Monitoring for Potential Adverse Effects
The possible development of prostate diseases will be assessed by digital rectal examination, PSA levels, and the International Prostate Symptoms Score. General medical events will be recorded during the year of treatment and for a year after discontinuation of treatment.

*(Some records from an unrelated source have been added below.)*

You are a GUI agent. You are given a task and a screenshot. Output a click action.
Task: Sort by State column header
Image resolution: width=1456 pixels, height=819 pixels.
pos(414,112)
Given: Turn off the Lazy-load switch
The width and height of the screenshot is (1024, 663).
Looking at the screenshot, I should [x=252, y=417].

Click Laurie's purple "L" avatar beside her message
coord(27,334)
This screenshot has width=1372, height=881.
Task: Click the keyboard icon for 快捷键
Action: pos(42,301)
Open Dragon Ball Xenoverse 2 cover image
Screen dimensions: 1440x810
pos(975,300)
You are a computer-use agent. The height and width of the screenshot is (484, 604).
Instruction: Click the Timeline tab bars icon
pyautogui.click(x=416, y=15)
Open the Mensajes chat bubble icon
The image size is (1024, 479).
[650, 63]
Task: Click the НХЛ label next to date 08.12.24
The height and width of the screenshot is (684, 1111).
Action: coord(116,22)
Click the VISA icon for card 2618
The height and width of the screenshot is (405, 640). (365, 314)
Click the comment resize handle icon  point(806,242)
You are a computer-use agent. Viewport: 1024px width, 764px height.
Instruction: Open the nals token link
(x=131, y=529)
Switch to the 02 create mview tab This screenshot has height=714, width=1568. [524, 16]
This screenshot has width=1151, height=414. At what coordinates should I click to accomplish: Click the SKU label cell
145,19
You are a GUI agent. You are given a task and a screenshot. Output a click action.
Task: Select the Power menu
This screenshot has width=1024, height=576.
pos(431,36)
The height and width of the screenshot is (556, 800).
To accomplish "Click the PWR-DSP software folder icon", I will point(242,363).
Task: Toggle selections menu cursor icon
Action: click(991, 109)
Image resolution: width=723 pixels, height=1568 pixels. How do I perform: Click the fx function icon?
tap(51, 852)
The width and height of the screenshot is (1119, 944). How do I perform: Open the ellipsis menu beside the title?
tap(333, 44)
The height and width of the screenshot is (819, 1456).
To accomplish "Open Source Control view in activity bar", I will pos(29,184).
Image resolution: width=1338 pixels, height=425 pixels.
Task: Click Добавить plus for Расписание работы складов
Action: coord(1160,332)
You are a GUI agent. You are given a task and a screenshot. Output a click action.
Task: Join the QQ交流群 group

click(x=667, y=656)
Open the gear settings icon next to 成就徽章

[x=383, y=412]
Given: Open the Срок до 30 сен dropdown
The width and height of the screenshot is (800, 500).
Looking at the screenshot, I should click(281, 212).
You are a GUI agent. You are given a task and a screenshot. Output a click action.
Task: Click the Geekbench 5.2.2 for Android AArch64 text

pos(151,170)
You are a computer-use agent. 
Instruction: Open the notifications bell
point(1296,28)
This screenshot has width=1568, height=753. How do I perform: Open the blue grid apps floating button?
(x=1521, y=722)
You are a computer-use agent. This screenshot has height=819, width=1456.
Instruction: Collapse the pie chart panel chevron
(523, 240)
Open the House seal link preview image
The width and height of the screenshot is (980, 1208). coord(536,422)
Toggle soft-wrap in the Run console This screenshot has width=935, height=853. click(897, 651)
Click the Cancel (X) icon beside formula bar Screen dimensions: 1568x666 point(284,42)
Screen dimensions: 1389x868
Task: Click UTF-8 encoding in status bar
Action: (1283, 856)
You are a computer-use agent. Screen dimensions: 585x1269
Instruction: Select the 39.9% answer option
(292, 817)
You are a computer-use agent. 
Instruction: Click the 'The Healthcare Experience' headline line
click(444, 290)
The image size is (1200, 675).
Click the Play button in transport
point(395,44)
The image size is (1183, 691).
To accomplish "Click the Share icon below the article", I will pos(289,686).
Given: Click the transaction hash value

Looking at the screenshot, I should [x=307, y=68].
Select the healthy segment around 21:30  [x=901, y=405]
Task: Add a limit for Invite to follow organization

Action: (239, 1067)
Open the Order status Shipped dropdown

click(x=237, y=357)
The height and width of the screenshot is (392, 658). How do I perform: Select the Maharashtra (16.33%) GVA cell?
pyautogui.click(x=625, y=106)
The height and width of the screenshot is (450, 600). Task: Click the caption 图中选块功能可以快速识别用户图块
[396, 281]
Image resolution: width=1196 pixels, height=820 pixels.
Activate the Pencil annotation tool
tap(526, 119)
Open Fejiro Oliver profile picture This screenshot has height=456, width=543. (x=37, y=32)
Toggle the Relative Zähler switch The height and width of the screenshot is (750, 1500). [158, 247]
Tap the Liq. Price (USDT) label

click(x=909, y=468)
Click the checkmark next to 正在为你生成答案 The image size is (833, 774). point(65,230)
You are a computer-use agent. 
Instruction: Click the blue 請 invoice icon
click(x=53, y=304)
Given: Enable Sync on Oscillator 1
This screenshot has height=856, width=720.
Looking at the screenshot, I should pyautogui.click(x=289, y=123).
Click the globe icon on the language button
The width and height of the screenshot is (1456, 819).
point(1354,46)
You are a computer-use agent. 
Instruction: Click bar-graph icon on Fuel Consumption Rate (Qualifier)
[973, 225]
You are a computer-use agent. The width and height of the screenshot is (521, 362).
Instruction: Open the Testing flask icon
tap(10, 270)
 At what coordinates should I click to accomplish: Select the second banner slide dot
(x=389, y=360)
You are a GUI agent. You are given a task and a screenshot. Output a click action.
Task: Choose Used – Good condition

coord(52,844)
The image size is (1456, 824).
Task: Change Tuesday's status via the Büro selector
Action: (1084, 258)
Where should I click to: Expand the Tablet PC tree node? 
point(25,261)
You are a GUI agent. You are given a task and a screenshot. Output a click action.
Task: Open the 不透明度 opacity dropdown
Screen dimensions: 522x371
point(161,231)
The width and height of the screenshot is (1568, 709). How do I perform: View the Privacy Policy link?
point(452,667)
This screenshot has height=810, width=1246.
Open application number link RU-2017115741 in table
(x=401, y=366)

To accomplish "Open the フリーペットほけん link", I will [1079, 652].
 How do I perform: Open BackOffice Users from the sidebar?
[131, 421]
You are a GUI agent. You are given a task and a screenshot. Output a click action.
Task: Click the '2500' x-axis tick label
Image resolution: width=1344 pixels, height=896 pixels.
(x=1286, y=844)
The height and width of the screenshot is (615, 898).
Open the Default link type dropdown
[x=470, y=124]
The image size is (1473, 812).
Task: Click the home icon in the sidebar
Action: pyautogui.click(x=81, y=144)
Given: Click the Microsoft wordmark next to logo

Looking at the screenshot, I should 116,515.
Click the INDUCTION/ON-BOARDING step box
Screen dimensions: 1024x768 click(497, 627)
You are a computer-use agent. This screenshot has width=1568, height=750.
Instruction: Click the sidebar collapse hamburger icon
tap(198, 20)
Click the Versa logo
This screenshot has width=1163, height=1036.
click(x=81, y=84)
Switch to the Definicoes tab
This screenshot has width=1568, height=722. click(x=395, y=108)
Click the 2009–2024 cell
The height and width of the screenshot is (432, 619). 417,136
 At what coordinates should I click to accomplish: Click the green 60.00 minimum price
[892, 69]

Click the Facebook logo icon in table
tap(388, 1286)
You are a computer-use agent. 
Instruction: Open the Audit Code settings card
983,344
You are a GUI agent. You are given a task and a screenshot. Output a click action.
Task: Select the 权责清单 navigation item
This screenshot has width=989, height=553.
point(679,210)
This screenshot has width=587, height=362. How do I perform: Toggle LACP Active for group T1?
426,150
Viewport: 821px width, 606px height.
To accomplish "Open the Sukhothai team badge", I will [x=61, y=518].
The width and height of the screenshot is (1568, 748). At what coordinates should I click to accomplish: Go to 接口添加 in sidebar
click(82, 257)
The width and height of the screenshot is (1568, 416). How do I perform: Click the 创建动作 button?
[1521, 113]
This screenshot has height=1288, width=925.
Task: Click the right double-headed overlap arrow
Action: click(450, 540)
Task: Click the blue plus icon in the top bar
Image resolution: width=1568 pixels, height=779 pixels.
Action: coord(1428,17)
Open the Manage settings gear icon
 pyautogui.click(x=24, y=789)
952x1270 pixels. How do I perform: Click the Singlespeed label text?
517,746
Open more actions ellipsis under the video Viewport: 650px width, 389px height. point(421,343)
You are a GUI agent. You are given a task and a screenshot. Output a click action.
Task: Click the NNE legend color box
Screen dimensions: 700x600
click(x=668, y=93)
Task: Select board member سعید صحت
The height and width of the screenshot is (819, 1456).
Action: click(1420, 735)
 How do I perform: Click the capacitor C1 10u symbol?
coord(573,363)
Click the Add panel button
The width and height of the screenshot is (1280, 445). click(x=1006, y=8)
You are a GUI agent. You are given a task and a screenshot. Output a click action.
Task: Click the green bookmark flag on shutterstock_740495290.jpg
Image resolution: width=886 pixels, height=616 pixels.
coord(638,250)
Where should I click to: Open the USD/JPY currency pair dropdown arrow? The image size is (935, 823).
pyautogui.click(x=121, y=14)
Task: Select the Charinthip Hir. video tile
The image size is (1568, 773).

The Steering Committee provides scientific oversight to The Testosterone Trial. The Steering Committee consists of Peter J. Snyder, Principal Investigator and Chair, Elizabeth Barrett-Connor, Shalender Bhasin, Jane Cauley, David Cella, Jill Crandall, Glenn Cunningham, Susan Ellenberg, Kristine Ensrud, John Farrar, Thomas Gill, Cora Lewis, Alvin Matsumoto, Mark E. Molitch, Marco Pahor, Susan Resnick, Raymond Rosen, and Ronald S. Swerdloff.
Data Coordinating Center
The Clinical Research Computing Unit, in the Department of Biostatistics and Clinical Epidemiology at the University of Pennsylvania, is the Data Coordinating Center (DCC). It coordinates all activities of the Trial.
Clinical Trial Sites
The 12 clinical trial sites are:
Albert Einstein College of Medicine, Bronx, NY
Baylor College of Medicine, Houston, TX
Boston Medical Center, Boston, MA
Northwestern University Feinberg School of Medicine, Chicago, Il
University of Alabama at Birmingham, Birmingham, AL
University of California at Los Angeles, Harbor-UCLA Medical Center, Torrance, CA
University of California at San Diego, La Jolla, CA
University of Florida, Gainesville, FL
University of Pittsburgh, Pittsburgh, PA
University of Minnesota, Minneapolis, MN
Unviersity of Washington, VA Puget Sound Health Care System, Seattle, WA
Yale School of medicine, New Haven CT
Cedars-Sinai Medical Center – Genetics center
Criterium – Interactive voice response system
Fred Hutchinson Cancer Research Center – Prostate tissue reading center
Investigational Drug Service, University of Pennsylvania – Central pharmacy
KAI – Monitoring of trial sites
Quest Laboratories – Central laboratory
Wake Forest University – Cognitive function reading center
This trial is supported by the National Institute on Aging (NIA), the National Institute of Neurological Disorders and Stroke (NINDS), the National Institute of Child Health and Human Development (NICHD), the National Heart, Lung and Blood Institute (NHLBI), and Solvay Pharmaceuticals, Inc.